Catherine Reheis-Boyd

For the last 15 years Catherine Reheis-Boyd has served as the CEO of the Western States Petroleum Association, aka WSPA (“whis-puh”), where she has had the unenviable task of trying to lead her industry through California’s efforts to transition away from fossil fuels. Through it all she has proven herself to be a formidable warrior in defense of petroleum interests, with several of her toughest and most public jousts with a certain governor with presidential aspirations. And whether he wants to admit it or not, she’s won more than she’s lost – which is why she’s been on this list a dozen times. Overall, Reheis-Boyd has held a variety of roles during her 33 years at WSPA, from Chief of Staff to Executive Vice President to Chief Operating Officer. And before that, she worked in environmental compliance for a Getty Oil, Texaco and a consulting firm, giving her more than four decades of experience in the oil industry. A graduate of the California Polytechnic State University, San Luis Obispo, where she received her Bachelor of Science in Natural Resources Management, Reheis-Boyd often finds herself at odds with California Democrats, but her longevity in the position speaks to her ability to deftly work angles, see around corners and build coalitions. Over the years, she’s been appointed to the California Marine Life Protection Act Blue Ribbon Task Force and the National Marine Protected Areas Center’s Federal Advisory Committee and in 2016 was named Distinguished Woman and Petroleum Advocate of the Year by the California Latino Leadership Institute. Like Frazier and Lipper before her, Reheis-Boyd has become synonymous with her issue in California.

Nancy McFadden

When she was Gov. Jerry Brown’s Chief of Staff, Nancy McFadden was seemingly not only involved in everything, she was in charge of everything. In 2017, after five years in the top three, and just a year before her untimely death from ovarian cancer at age 59, we named her No. 1 on the Top 100 and wrote, “She shapes every major political and policy issue that emerges from the administration and manages the staff to get it done. Whether it’s extending the state’s cap-and-trade program or pushing for new revenue to overhaul the state’s crumbling infrastructure – the two biggest issues of the year for the Brown administration — McFadden was at ground zero when the deals were cut. Indeed, she seems to be everywhere when negotiations reach critical mass, and nothing happens unless McFadden signs off on it.” At the peak of her powers in Sacramento, she was the epitome of the Capitol power player, respected by everyone and yes, at times, feared by some as well.
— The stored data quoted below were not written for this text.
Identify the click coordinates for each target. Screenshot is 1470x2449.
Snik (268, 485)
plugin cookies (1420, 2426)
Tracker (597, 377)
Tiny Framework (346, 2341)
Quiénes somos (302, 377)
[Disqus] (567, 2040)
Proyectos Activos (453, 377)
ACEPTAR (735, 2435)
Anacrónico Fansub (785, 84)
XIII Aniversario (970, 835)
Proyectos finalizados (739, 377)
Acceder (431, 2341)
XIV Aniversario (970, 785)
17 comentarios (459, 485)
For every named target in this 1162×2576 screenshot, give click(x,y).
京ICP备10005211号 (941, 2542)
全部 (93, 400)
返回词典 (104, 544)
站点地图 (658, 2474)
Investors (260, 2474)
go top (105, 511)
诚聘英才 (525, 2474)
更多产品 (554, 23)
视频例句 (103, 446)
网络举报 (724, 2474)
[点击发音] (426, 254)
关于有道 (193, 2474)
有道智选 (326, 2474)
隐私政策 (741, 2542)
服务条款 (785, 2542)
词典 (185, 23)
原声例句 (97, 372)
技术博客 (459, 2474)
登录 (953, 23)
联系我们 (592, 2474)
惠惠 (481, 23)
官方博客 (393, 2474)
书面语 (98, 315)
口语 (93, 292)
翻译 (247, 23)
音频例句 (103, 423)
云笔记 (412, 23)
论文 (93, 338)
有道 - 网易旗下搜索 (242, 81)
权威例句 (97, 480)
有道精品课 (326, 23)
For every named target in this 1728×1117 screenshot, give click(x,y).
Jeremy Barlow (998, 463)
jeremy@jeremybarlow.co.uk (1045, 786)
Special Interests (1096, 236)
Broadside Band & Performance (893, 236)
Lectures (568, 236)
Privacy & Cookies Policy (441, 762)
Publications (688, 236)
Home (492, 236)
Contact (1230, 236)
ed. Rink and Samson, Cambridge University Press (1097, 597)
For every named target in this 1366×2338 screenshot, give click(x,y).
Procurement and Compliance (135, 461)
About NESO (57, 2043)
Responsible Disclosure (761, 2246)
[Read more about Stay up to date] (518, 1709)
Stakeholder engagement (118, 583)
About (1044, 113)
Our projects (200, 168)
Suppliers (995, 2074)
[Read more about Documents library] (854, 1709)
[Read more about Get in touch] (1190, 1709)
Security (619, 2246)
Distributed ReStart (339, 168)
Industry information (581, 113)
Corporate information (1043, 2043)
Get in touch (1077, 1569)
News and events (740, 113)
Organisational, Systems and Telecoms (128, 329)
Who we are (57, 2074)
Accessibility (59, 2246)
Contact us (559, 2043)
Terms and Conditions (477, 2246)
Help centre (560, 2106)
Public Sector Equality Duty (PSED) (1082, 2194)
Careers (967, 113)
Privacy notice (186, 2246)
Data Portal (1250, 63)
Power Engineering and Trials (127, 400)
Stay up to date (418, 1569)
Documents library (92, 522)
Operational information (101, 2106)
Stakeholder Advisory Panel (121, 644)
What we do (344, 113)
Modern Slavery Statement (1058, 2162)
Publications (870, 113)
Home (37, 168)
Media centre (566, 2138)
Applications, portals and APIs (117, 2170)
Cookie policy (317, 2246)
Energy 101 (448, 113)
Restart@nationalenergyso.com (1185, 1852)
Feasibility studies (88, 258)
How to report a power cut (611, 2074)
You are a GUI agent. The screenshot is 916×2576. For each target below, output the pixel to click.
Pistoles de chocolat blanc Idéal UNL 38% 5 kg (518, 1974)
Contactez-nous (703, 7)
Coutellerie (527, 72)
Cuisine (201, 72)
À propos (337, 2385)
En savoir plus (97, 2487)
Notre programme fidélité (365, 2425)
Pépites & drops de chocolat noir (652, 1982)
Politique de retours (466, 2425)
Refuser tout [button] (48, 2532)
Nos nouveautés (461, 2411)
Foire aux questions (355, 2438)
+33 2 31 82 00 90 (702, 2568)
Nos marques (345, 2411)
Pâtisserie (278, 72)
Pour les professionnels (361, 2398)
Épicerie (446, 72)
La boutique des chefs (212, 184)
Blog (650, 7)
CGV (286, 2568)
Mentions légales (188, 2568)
But that emotion was certainly not driven by any Machiavellian bent on her part – McFadden was in fact well known as one of the truly good and affable people around the Capitol community. She worked in and out of both the state and federal government for years, acting as aide to a who’s who of Democratic heavyweights: Bill Clinton, Al Gore, Gray Davis. Her stature was so also recognized well beyond California politics: her tragic passing was documented in an obituary in the New York Times. This Hall of Fame is intended for the greats of our community and no one excelled more in the incredibly difficult job of Chief of Staff to the governor than her.